Relational Databases and No-SQL Databases take two key different philosophies, by and large. No-SQL is hard to talk about in broad terms, as it's mostly a set of unrelated technologies all solving the data storage problem in different ways. But we can still make some broad generalizations.
In No-SQL-land, we mostly store data the way we plan to query it. Ad-hoc queries are likely a bad choice, if they're even allowed. In RDBMSes, we store data according to a platonic ideal of normal forms, driven by the data in our domain. We can query the data however we like, using a language that only declares the data we want, not how to get it. Indexes and views and other behind-the-scenes structures make the query efficient.

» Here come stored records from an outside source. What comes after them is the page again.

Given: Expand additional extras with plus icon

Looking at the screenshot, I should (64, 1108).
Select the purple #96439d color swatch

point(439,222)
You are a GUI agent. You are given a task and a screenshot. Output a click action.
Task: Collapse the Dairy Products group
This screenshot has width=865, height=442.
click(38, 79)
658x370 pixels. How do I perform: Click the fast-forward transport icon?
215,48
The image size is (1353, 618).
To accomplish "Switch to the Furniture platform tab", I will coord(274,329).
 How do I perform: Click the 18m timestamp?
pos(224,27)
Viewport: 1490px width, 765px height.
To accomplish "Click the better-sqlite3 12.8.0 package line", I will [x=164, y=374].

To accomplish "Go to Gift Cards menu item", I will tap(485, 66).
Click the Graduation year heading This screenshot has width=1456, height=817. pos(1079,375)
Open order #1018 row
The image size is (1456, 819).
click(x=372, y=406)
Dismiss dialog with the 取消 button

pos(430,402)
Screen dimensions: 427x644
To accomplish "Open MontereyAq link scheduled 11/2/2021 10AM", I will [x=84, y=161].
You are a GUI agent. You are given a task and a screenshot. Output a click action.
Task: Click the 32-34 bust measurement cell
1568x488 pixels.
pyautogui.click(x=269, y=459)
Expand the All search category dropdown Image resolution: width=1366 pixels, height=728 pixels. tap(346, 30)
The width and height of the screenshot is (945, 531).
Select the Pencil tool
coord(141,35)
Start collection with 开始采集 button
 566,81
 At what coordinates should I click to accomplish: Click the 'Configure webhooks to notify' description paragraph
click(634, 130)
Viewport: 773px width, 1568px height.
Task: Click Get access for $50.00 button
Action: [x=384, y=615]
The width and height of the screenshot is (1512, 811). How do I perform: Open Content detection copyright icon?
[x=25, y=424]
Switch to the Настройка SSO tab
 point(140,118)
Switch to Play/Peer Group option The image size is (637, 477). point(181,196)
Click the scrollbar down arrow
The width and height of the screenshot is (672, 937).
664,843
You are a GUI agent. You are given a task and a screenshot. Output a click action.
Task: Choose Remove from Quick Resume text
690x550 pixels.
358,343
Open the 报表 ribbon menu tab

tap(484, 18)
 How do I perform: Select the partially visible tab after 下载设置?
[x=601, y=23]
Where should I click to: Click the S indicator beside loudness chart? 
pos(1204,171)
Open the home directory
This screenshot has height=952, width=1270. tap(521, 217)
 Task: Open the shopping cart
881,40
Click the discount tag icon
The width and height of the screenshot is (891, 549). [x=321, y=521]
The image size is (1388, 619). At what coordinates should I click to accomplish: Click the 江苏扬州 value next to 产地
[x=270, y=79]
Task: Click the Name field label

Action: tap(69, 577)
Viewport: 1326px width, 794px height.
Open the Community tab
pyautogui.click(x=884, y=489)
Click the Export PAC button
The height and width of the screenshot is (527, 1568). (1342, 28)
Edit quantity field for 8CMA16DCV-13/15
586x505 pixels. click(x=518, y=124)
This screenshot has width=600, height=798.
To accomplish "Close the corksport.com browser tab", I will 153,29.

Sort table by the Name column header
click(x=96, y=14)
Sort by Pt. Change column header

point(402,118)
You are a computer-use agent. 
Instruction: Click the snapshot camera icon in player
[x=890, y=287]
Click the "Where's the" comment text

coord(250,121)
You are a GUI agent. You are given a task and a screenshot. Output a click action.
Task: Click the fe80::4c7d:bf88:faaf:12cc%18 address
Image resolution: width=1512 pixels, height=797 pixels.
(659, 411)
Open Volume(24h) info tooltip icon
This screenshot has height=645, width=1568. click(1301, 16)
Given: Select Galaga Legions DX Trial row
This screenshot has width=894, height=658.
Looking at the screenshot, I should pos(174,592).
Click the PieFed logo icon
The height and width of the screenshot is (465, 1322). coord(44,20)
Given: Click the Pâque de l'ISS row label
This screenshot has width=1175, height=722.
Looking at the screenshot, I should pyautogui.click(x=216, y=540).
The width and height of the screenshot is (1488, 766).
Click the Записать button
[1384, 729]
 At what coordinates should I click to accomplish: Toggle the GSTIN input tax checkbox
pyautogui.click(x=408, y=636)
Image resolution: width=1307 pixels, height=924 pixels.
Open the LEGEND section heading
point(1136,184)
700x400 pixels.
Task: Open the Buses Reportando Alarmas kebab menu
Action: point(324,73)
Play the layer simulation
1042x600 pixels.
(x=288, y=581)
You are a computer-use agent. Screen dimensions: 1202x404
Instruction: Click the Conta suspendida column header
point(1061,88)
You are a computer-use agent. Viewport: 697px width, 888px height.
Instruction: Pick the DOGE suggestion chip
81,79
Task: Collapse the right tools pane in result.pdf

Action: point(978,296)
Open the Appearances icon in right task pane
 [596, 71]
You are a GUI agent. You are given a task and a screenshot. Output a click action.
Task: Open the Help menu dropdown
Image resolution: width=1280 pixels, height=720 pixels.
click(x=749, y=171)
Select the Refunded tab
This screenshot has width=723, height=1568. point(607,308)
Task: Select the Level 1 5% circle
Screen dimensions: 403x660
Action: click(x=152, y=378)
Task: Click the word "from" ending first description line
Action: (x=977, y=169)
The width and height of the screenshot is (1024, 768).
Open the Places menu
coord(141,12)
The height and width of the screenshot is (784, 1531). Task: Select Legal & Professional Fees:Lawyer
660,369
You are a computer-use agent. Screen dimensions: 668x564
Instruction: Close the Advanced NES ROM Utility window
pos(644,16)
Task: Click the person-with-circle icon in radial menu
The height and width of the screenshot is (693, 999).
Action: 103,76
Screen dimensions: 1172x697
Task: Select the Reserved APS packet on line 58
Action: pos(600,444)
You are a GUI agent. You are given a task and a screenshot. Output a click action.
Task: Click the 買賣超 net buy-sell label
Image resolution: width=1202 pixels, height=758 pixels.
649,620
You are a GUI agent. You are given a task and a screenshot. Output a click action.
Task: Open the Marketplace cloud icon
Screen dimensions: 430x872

Neither approach is wrong or bad or better, they are tuned to different ways of thinking about the problem. But the "invisible performance" of RDBMSes means that developers can invent new footguns without even knowing it.
Dotan had a database query that went from "performing fine" to "performing poorly" in the space of a few hours. This was the query:
select bars.*, DATE_FORMAT(bars.date_entered,'%Y-%m-%d %h:%i') as entered,
sales_reps.name as rep_name,
case monthly_sales when 'Not in business yet' then 'no business'
else monthly_sales end as new_monthly_sales,
left(bars.name,20) as new_name, left(bars.company,15) as new_company,
left(bars.email,23) as new_email,
(select max(action_date) from bar_action
where bar_action.bar_id=bars.id) as modify_date,
(select count(distinct foo_id) from bar_foos
where bar_foos.bar_id=bars.id) as total_foos,
bar_action.id AS credit_report_uploaded,
credit_report_requests.id AS credit_report_requested,
applications.id as app_id
from bars LEFT JOIN sales_reps ON bars.rep_id=sales_reps.id
LEFT JOIN applications ON bars.id=applications.bar_id
LEFT JOIN bar_action ON
(bars.id=bar_action.bar_id AND action_desc='credit_report_uploaded')
LEFT JOIN credit_report_requests ON bars.id=credit_report_requests.bar_id
WHERE bars.is_deleted =0 and
bars.status IN ('O/LU','O/LAU','O/LA','O/LAA','IP/L','IP/LA','H/','IP/N')
ORDER BY CASE assign_date WHEN NULL THEN bars.date_entered
WHEN '0000-00-00 00:00:00' THEN bars.date_entered
ELSE assign_date END DESC LIMIT 0,5
I've broken it up across lines, because as found, it was all on one line.
Now, the query itself maybe doesn't have any explicit WTFs in it. It's hard, with SQL, to see what's wrong from the query alone. But there are definitely smells. It's weird that so many fields get left
ed- pulling out the leftmost substring. It's weird that monthly_sales
is a text data type (since it can hold Not in business yet
), and that we have to convert it to no business
for formatting. It's weird that there's a bars.*
at the top, then a few more fields from bars
that get included. It's weird that we're doing some summaries using correlated subqueries (the max
and count
queries).
None of these things are inherently wrong though.
Dotan supplied a little more background, though. Each table listed there has hundreds of thousands of rows in it. Note that LIMIT 0,5
at the end: starting from the zeroth row, take only 5 rows. Again, querying across all these large tables to get only five results isn't wrong, but it's suspicious.
Dotan adds: "Not a single index on the poor database."
And that's your real WTF. The query itself isn't a disaster- it's not great, but by the standards of "terrible SQL queries", I've seen far worse. But the database doesn't have any indexes, at all. The miracle is that this wasn't already running poorly years earlier.
But the query is still bad, though it's hard to say exactly how bad without knowing what it actually needs to return for the application. Dotan can give us a ballpark though:
This could have been done in a single simple query that fits on two lines of my text editor.
So in addition to being a terrible database that isn't leveraging the main feature SQL databases need for performance, the query is definitely over-engineered.
We can assume Dotan replaced this query with his shorter version, after a round of testing to make sure he wasn't introducing any regressions. As to whether or not any indexes ever got added, we can only hope.